A truncating mutation of Magel2 in the rat modelled for the study of Schaaf-Yang and Prader-Willi syndromes alters select behavioral and physiological outcomes

Abstract

ABSTRACTTruncating mutations of the maternally imprinted, paternally expressed MAGEL2 gene are the predicted genetic cause of several rare neurodevelopmental disorders including Schaaf-Yang (SYS), Chitayat-Hall and Opitz Trigonocephaly C syndromes. MAGEL2 is also deleted or inactivated in Prader-Willi syndrome (PWS). Previous studies in mice have utilized Magel2 gene deletion models to examine the consequences of its absence. In this study, we report the generation, molecular validation, and phenotypic characterization of a novel rat model with a truncating Magel2 mutation generating a mutant peptide sequence more closely modeling variants associated with SYS-causing mutations. Within the hypothalamus, a brain region wherein mouse and human MAGEL2 is paternally-expressed, we demonstrate at the level of transcript and peptide detection that Magel2 in the rat exhibits a paternal, parent-of-origin effect.

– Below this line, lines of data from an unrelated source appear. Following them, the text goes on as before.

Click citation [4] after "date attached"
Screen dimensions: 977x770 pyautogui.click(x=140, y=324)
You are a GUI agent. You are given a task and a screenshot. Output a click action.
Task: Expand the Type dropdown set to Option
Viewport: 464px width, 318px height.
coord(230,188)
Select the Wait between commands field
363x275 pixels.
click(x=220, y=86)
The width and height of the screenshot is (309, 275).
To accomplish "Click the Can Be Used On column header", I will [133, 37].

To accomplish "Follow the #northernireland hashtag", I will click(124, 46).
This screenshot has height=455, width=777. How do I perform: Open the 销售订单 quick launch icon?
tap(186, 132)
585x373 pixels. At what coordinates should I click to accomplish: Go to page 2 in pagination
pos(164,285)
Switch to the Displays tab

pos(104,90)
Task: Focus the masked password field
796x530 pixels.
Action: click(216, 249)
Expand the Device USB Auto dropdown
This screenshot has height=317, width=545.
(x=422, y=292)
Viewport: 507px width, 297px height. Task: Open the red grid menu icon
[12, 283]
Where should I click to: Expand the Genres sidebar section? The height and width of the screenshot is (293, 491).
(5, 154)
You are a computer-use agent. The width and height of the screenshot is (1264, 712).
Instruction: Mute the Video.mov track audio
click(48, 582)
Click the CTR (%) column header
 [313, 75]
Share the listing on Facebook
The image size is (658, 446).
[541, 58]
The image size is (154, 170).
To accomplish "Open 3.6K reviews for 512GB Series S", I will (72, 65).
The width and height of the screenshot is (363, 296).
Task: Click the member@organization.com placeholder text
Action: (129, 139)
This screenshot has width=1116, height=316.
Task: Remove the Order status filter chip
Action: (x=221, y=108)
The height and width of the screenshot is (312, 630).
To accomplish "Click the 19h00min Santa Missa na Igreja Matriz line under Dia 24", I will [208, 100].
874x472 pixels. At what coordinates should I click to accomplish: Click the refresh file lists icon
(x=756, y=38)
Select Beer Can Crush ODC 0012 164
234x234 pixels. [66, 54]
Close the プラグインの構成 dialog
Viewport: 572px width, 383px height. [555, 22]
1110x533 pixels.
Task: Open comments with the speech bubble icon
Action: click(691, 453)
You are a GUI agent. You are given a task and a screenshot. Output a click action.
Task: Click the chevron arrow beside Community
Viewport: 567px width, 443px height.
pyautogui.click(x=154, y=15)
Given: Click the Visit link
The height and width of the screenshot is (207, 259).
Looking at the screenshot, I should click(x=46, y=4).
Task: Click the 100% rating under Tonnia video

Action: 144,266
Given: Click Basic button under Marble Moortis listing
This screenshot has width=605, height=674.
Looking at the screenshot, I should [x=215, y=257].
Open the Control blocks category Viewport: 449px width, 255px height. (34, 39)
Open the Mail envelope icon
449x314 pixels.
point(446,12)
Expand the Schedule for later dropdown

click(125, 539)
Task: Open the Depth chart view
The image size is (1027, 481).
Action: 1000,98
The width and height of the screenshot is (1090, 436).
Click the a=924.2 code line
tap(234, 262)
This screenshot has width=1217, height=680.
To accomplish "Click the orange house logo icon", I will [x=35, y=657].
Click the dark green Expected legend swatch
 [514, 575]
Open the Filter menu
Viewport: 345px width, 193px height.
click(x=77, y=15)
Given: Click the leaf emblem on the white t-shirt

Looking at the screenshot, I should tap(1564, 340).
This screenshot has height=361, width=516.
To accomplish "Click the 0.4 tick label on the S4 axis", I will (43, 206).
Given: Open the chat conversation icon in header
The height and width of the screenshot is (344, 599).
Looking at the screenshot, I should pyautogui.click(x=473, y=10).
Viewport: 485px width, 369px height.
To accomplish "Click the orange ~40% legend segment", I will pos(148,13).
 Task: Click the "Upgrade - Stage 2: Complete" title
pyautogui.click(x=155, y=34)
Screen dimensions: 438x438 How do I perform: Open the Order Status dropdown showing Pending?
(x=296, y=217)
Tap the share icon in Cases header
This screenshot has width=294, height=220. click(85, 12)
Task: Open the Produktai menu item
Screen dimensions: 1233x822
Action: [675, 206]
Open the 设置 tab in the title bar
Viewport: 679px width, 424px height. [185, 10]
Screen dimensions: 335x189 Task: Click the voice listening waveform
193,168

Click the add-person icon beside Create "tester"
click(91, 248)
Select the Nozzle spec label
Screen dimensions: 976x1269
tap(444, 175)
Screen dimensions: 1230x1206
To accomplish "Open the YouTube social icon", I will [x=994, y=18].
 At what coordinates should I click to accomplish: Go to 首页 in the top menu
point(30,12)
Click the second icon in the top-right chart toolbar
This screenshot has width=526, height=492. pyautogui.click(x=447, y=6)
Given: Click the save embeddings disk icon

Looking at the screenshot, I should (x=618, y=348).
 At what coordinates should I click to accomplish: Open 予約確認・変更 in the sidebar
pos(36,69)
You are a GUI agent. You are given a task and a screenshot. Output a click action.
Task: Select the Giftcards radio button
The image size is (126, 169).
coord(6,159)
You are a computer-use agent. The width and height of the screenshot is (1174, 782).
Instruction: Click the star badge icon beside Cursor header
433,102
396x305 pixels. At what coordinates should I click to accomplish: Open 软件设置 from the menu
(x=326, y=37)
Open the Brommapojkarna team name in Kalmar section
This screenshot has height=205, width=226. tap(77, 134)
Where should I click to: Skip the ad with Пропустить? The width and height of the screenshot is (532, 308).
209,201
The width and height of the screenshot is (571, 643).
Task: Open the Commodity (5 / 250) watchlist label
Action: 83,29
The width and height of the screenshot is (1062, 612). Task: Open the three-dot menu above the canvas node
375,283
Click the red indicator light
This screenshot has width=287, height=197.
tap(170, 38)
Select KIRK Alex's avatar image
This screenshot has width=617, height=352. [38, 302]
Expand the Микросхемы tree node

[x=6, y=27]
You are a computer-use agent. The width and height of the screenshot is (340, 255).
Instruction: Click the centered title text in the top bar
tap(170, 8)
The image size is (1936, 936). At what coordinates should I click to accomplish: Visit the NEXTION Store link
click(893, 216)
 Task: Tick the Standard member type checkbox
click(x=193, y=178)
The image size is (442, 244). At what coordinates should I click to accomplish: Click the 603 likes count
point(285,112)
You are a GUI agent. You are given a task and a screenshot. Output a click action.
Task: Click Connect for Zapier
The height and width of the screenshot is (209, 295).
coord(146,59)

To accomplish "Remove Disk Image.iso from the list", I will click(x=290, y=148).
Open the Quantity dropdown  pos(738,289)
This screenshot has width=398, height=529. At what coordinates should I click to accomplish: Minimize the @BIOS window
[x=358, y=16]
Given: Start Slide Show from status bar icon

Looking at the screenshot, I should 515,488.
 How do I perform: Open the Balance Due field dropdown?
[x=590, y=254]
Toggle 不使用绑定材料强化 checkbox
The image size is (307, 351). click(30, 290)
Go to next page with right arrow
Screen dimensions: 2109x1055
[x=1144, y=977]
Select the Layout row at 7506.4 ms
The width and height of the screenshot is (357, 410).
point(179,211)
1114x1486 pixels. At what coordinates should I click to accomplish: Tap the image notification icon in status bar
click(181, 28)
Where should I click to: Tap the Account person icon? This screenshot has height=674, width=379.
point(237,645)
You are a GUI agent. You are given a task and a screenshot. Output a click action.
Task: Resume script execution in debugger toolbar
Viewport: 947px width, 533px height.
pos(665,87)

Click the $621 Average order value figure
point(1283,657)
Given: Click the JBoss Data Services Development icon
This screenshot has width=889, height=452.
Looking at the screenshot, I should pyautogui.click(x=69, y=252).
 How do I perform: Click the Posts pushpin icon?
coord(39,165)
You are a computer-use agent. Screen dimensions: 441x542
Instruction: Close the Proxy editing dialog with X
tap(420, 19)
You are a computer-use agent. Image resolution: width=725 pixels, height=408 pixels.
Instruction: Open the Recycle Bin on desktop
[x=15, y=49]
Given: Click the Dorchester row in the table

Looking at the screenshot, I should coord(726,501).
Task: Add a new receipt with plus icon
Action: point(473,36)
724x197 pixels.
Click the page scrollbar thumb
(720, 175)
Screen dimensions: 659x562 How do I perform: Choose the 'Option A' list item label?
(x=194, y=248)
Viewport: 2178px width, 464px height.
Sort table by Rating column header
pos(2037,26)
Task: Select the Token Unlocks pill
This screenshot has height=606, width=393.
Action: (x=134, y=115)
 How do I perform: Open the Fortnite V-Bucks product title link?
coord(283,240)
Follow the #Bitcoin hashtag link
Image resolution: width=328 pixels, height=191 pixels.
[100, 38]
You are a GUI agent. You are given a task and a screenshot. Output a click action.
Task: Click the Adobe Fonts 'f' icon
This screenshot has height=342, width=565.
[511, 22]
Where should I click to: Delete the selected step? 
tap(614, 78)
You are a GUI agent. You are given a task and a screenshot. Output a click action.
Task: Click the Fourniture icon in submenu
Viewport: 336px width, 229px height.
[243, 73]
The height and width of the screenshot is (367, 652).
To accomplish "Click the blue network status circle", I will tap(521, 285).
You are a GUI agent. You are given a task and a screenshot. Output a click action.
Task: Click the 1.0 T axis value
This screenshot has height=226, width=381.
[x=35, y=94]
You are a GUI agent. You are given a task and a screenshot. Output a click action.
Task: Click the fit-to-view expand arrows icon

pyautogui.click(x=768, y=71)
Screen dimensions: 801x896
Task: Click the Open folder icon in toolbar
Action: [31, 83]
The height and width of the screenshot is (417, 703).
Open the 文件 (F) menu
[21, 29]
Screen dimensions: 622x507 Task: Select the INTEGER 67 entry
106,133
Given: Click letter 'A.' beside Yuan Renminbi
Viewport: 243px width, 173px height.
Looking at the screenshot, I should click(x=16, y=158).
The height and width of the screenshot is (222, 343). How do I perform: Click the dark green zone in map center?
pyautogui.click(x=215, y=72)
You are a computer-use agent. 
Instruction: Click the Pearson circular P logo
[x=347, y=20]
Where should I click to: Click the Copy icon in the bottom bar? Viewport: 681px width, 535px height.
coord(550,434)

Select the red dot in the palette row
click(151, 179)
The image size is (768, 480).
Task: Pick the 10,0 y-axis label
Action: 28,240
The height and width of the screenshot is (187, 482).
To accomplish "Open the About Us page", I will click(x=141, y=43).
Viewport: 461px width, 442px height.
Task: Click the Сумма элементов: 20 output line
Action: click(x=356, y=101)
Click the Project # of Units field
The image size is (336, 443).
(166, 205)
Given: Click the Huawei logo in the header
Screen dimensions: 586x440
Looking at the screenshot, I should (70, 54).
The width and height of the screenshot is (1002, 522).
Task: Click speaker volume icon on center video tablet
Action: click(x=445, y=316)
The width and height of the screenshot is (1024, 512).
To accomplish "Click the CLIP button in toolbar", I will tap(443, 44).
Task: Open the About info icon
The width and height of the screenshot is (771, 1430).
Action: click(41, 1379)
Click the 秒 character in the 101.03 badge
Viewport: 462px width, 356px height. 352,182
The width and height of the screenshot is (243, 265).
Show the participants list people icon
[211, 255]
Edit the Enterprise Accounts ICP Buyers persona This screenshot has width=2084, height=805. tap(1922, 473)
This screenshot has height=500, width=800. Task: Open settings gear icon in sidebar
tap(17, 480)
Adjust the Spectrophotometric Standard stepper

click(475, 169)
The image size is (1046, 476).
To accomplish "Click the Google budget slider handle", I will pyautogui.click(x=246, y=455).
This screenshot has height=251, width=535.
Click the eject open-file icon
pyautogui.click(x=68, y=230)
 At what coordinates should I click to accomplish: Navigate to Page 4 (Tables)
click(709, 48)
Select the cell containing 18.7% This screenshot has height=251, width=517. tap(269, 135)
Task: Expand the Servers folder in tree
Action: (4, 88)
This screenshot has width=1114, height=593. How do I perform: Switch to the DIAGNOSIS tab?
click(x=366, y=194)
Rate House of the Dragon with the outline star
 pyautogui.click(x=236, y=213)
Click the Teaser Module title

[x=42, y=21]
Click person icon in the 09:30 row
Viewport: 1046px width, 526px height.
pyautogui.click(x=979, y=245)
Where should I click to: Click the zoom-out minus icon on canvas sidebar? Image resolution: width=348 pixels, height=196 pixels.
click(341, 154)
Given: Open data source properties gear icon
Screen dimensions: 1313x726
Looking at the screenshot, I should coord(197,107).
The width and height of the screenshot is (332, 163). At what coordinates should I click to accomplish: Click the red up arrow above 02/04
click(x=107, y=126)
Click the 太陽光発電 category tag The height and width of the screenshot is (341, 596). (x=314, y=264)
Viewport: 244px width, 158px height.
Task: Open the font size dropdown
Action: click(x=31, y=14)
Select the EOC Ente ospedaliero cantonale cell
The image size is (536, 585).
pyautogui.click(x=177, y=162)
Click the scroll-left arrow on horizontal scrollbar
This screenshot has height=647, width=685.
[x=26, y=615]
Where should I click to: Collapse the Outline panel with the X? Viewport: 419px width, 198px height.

In the evaluation of behavioral features across several domains, juvenile Magel2 mutant rats display select alterations in anxiety-like behavior and sociability measures. Moreover, the analysis of peripheral organ systems detected alterations in body composition, cardiac structure and function, and breathing irregularities in Magel2 mutant rats. Several of these findings are concordant with reported mouse phenotypes, signifying the conservation of MAGEL2 function across rodent species for specific behavioral outcome measures. We conclude that our comprehensive analysis demonstrating impairments across multiple domains demonstrates the tractability of this model system for the study of truncating MAGEL2 mutations.